#### About this exercise
Restate each line of the listing exactly, without carrying over any pictures.

#### Data for the task
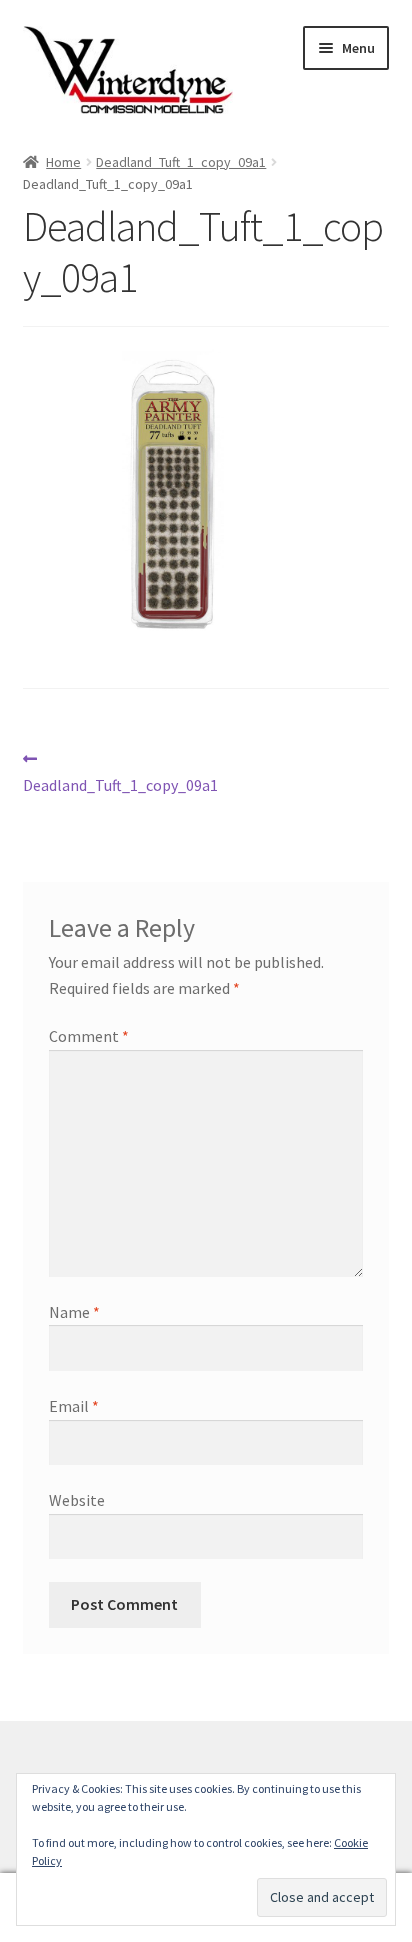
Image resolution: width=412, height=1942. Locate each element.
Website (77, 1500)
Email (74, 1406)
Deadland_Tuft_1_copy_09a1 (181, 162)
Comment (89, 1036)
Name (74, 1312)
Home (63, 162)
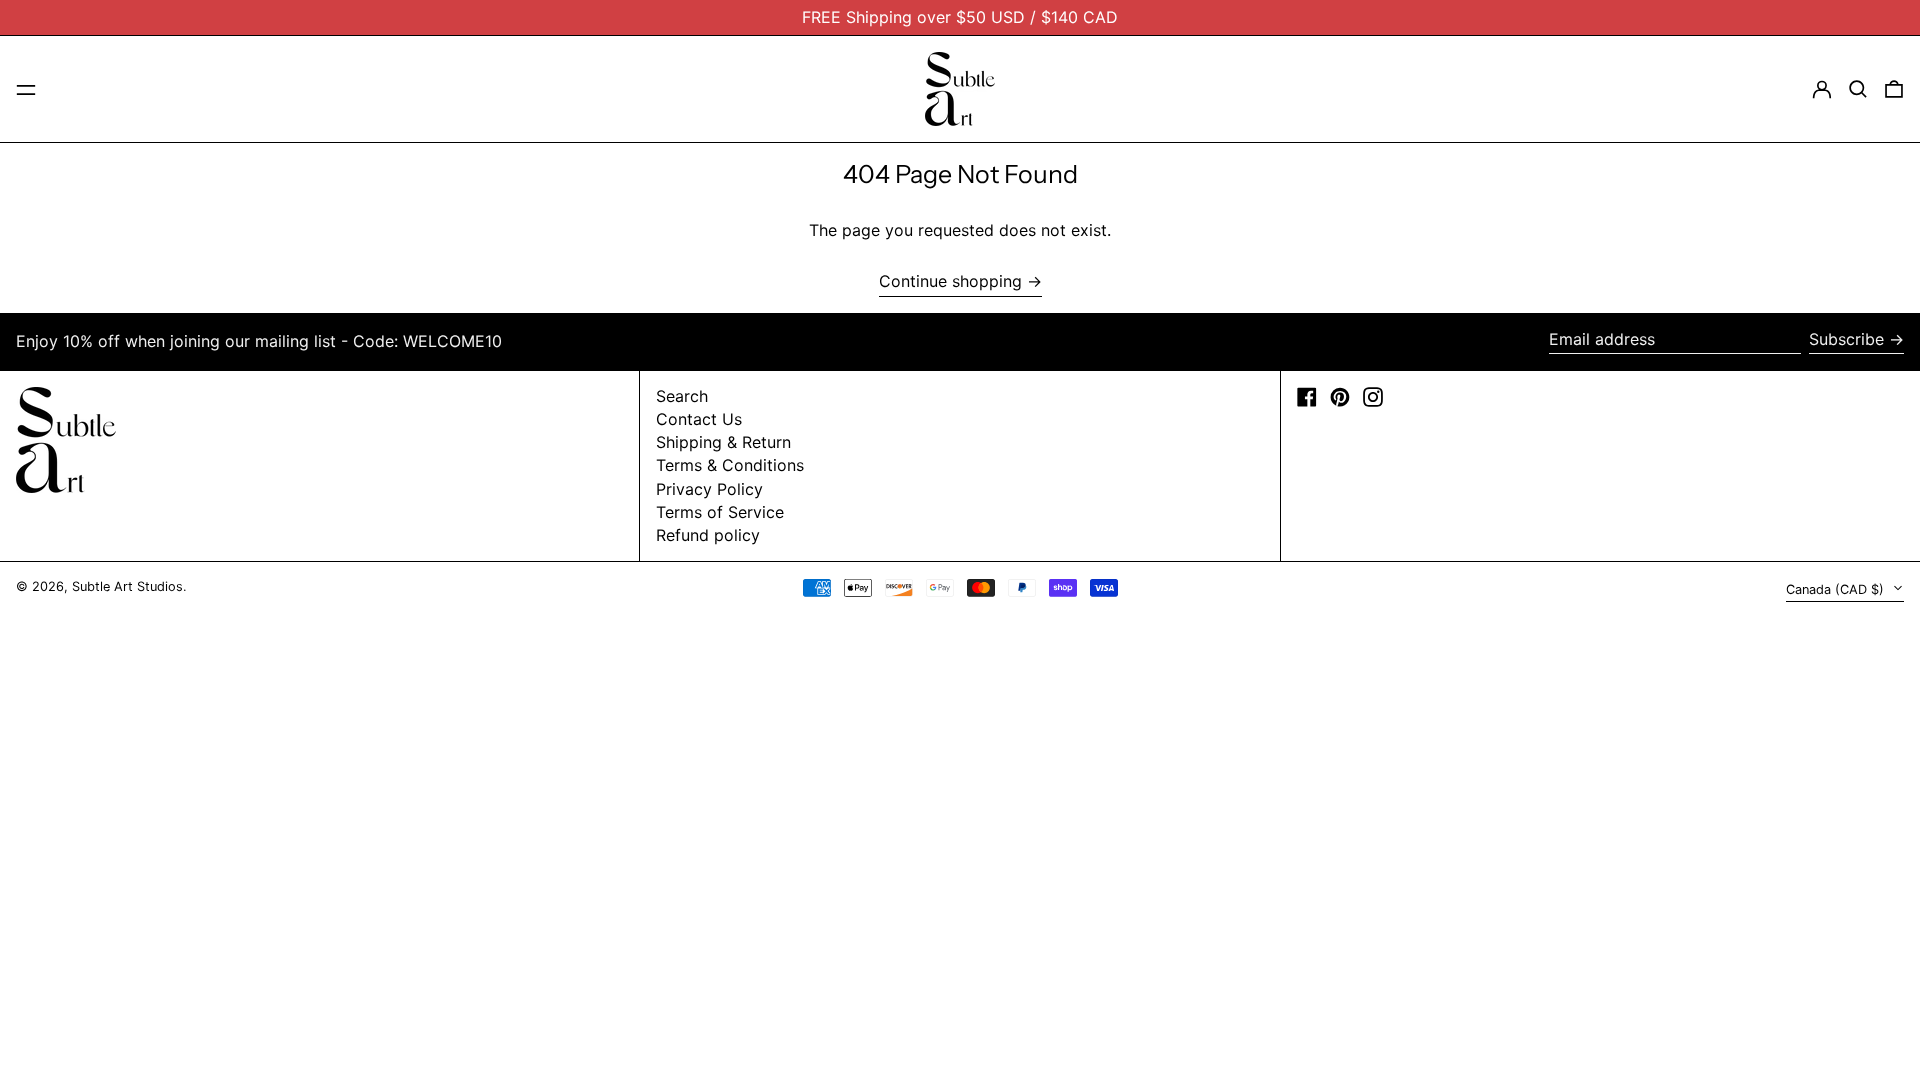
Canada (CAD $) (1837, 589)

#### Reply to the exercise
Image resolution: width=412, height=1942. Locate each element.
Website (77, 1500)
Email (74, 1406)
Deadland_Tuft_1_copy_09a1 (181, 162)
Comment (89, 1036)
Name (74, 1312)
Home (63, 162)
Canada (CAD $) (1837, 589)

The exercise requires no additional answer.